SIPC NOW IDENTIFYING CUSTOMERS OF
NYC BROKERAGE FIRM UNDERGOING LIQUIDATION
Up to $3 Million May Have Been Lost by Under 200 Investors at Small Firm;
Arrested Employee Under Investigation for Possible Misuse of Customer Assets.
NEW YORK CITY//December 28, 2006///The Securities Investor Protection Corporation (SIPC) is conducting an inventory of the assets of Paul L. Forchheimer & Co., Inc., 61 Broadway, New York City, and also is seeking to identify a full list of the customers of the now-shuttered brokerage firm.
SIPC was appointed earlier this month by a federal court to act as trustee in the Forchheimer & Co. liquidation proceeding in the wake of the arrest of the Aharon Weichselbaum, who was an employee at the brokerage firm. SIPC was created by Congress to maintain a special reserve fund to help investors at bankrupt brokerage firms.
Weichselbaum was apprehended by authorities on suspicion of diverting customer and Forchheimer & Co. assets. He is believed to have generated typewritten investor account statements, the accuracy and completeness of which will be analyzed by SIPC. SIPC investigators estimate that between $300,000 to $3 million in customer and Forchheimer & Co. assets may be missing and that the number of affected investors is likely to end up being fewer than 200.
SIPC President Stephen Harbeck said: "SIPC is carefully combing through the files and property of the firm. We want to ensure that we find all existing assets and compile a complete list of clients to be notified before the clock starts ticking on the claims submission process in this case."
SIPC was named trustee in the Forchheimer & Co. liquidation proceeding on December 12, 2006, with the law firm of Drinker Biddle & Reath, LLP appointed as counsel to the trustee. Immediately upon its appointment as trustee in the matter, SIPC was on site at the Forchheimer & Co. offices in New York City in order to secure the premises and begin the property inventory process. SIPC now is in the midst of gathering the fullest possible list of customers for the liquidation review process.
Weichselbaum was arrested as a flight risk after it was learned that he has dual citizenship in both the United States and Israel.
ABOUT SIPC
From the time Congress created it in 1970 through December 2005, the Securities Investor Protection Corporation (http://www.sipc.org) advanced $585 million in order to make possible the recovery of $14.2 billion in assets for an estimated 624,000 investors. Although not every investor is protected by SIPC, the Securities Investor Protection Corporation estimates that no fewer than 99 percent of persons who are eligible have been made whole in the failed brokerage firm cases that it has handled to date.

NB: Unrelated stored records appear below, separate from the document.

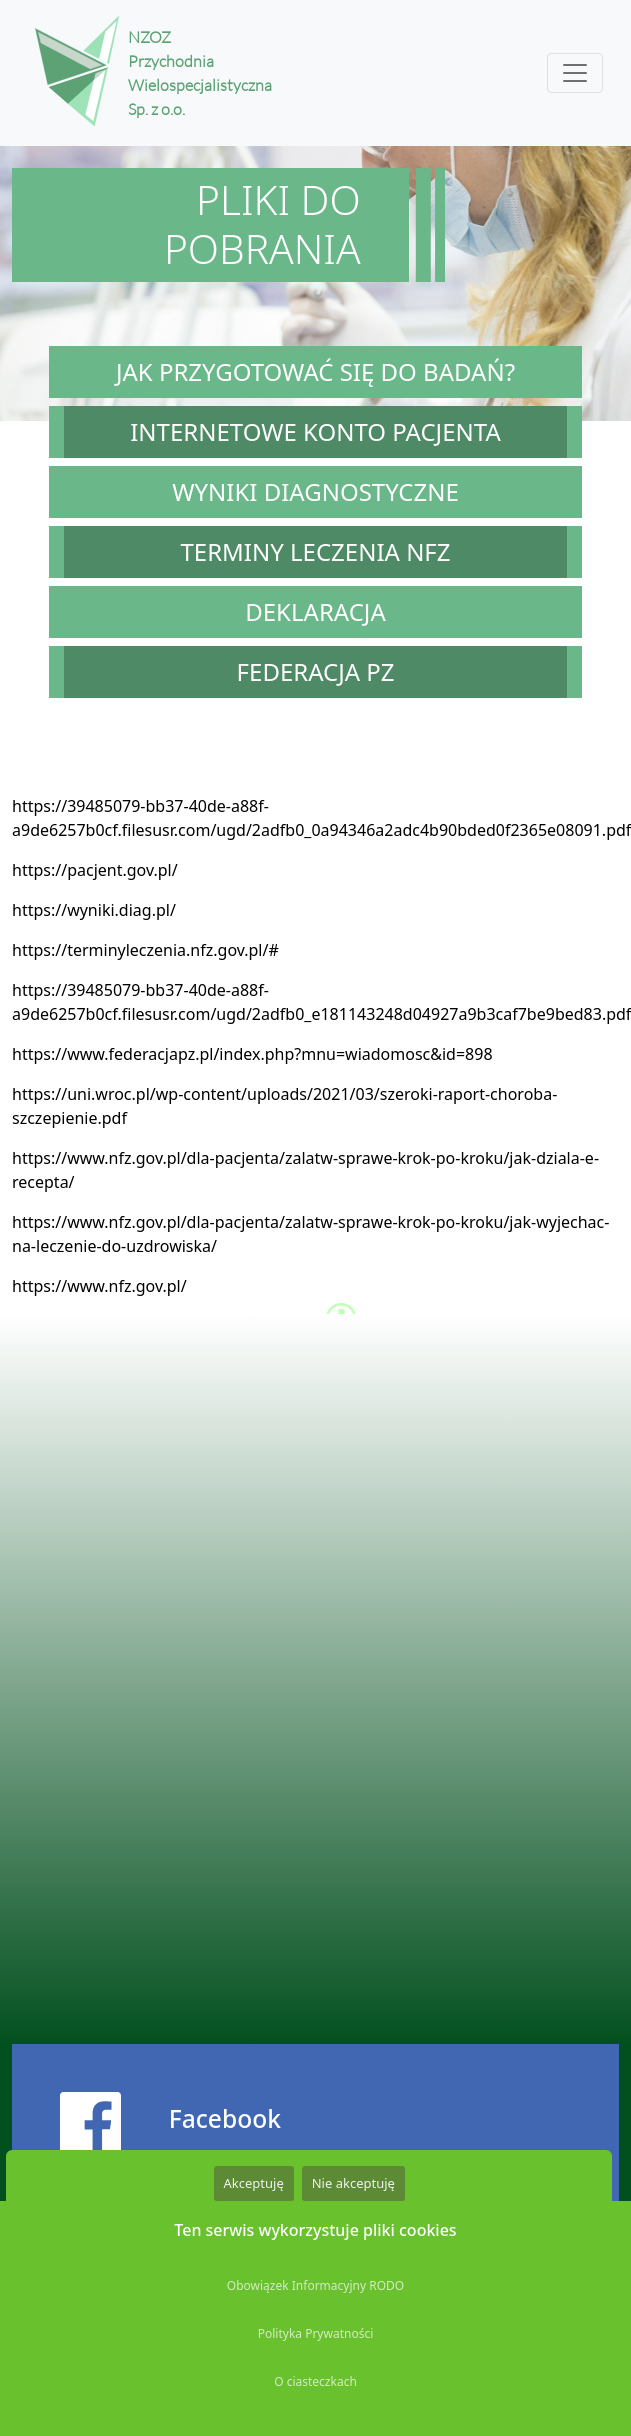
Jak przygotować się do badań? (315, 371)
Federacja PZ (316, 671)
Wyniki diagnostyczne (315, 491)
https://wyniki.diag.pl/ (94, 910)
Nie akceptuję (353, 2183)
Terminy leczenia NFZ (315, 551)
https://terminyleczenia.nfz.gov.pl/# (145, 950)
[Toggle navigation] (575, 73)
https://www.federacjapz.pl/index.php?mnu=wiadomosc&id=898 (252, 1054)
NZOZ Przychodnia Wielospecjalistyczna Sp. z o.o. (178, 73)
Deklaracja (315, 611)
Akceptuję (254, 2183)
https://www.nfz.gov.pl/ (99, 1286)
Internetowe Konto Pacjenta (315, 431)
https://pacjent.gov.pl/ (95, 870)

SIPC either acts as trustee or works with an independent court-appointed trustee in a brokerage insolvency case to recover funds. The statute that created SIPC provides that customers of a failed brokerage firm receive all non-negotiable securities that are already registered in their names or in the process of being registered. At the same time, funds from the SIPC reserve are available to satisfy the remaining claims of each customer up to a maximum of $500,000. This figure includes a maximum of $100,000 on claims for cash.